As Katherine Voyles’ insightful essay on the discourse around Persuasion (2022) demonstrates, historical inaccuracy has been pegged as one of Carrie Cracknell’s unforgivable misdeeds, especially related to the use of contemporary language and even the protagonist’s bangs. Yet when I finally watched the film, I was pleasantly surprised to find that Cracknell draws on the visual and literary culture of Austen’s era in the choice to associate Anne Elliot (Dakota Johnson) with animals. When Anne first introduces her family, she is carrying a pet rabbit who will be by her bed, on her lap, and in her arms, when she breaks the fourth wall. In her first conversation with Lady Russell (Nikki Amuka-Bird), the camera frames Anne next to a stylized bird (possibly a white heron) from the wallpaper background. In the poignant swim scene at Lyme, one of many beautiful cinematographic moments, the camera tilts vertically away from Anne to seagulls flying overhead. These scenes parallel how in Austen’s era women’s association with animals provided a means to laud feminine ideals, although this pairing was also used to satirize women, as Austen herself did—Lady Bertram and Pug will not let us forget. Yet, in trying to understand the significance of these parallels, I was left with the same question that at least fifty-one other people (on Reddit) have tried to answer: Why does Anne Elliot have a pet rabbit?
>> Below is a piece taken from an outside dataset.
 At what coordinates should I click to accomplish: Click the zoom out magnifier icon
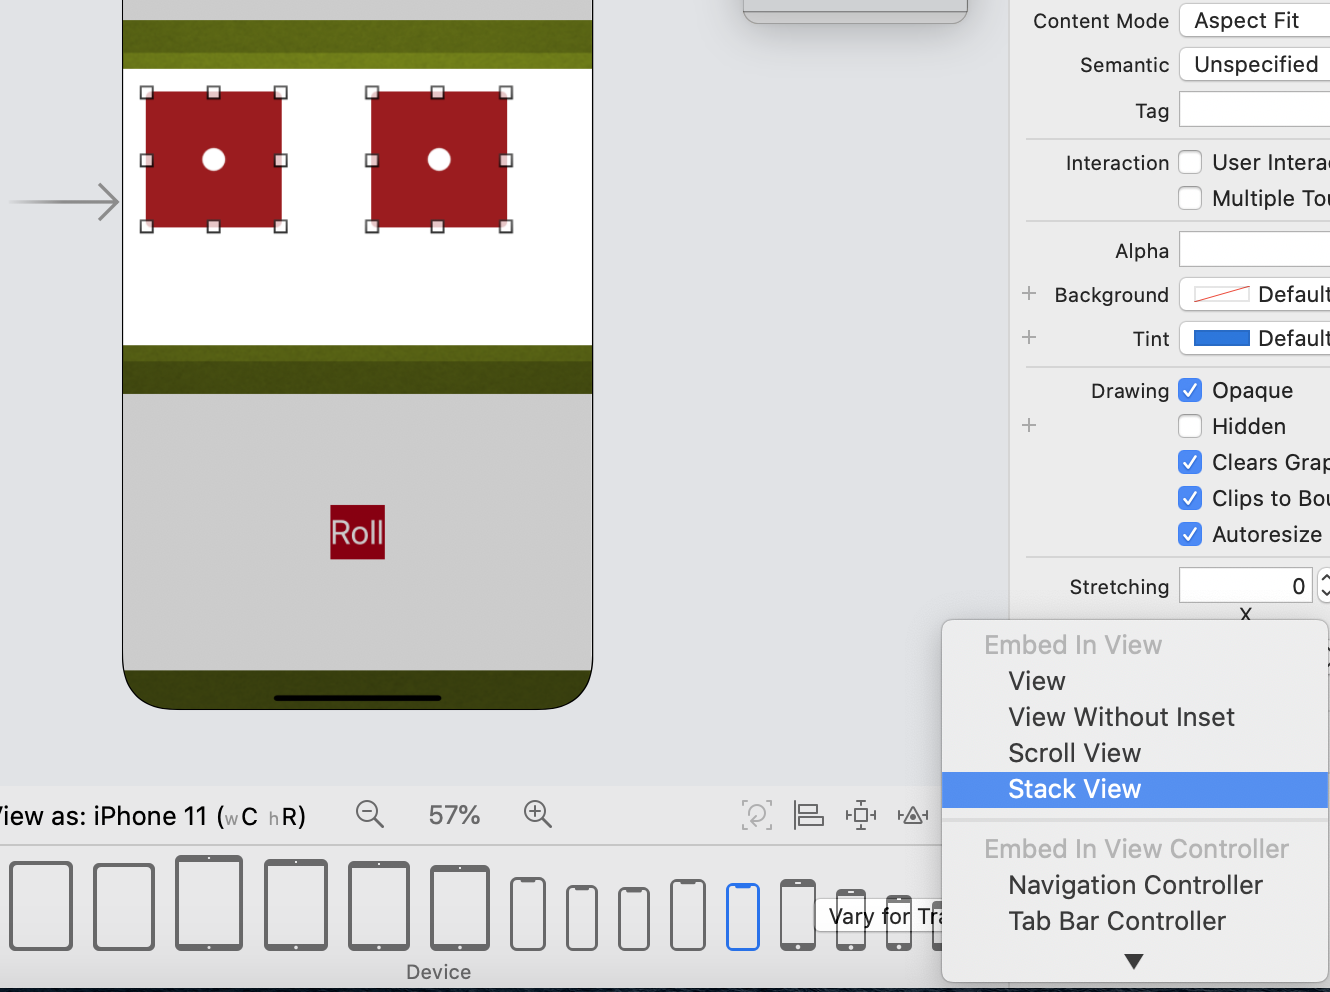point(369,815)
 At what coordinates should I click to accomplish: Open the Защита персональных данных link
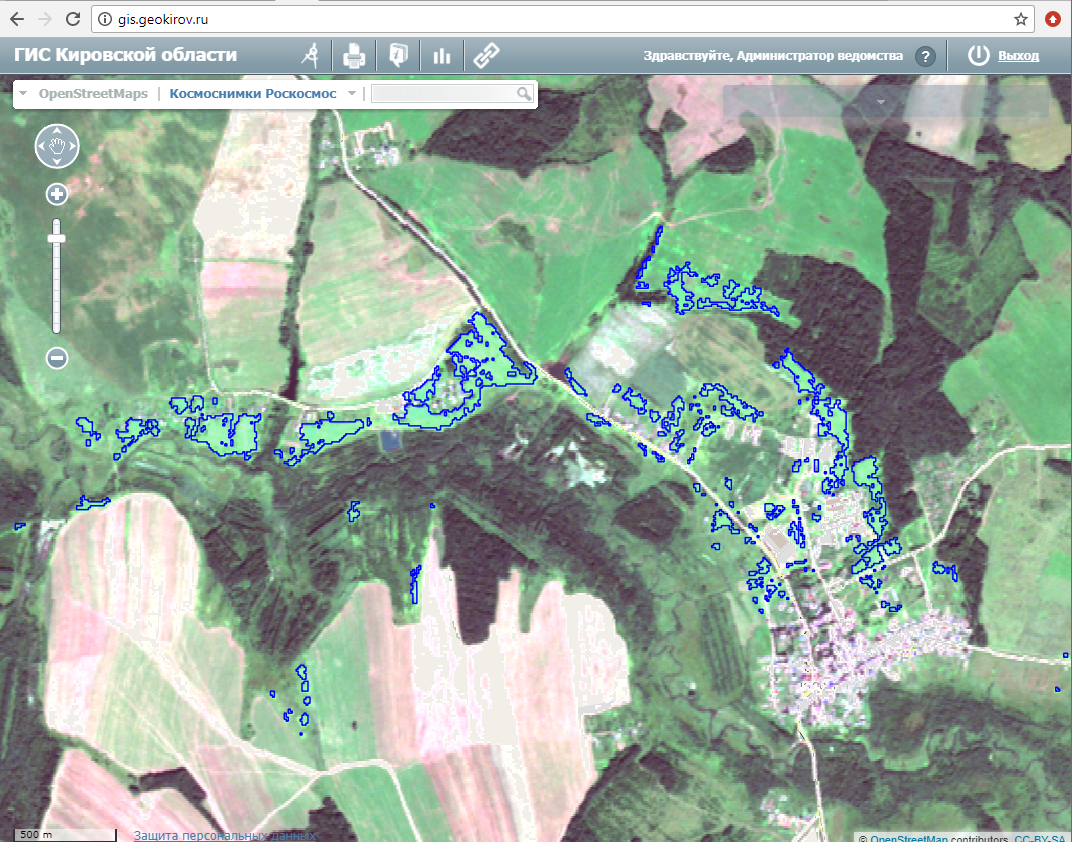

Reddit discussion thread on Anne Elliot's pet rabbit.
Reddit discussion thread on Anne Elliot's pet rabbit.

The Reddit forum highlights why the motif is confusing for readers of the novel since, as noted on another online venue, “[r]abbits aren’t mentioned in [Persuasion]” (Ajello). In fact, the novel does not depict any pets, except for the “long-petted Master Harry [Musgrove]” (Vol. II, Ch. 1, 146) [1]. In an adaptation, details such as a pet rabbit represent aspects of the novel that cannot be fully translated to the screen. Some have turned for answers to the Fleabag (2016-2019) guinea pig, a motif for the eponymous protagonist’s grief, remorse, and eventually, her recovery. So, if the rabbit is one more of the many pop culture references of Cracknell’s mashup, what is the connection to the protagonist?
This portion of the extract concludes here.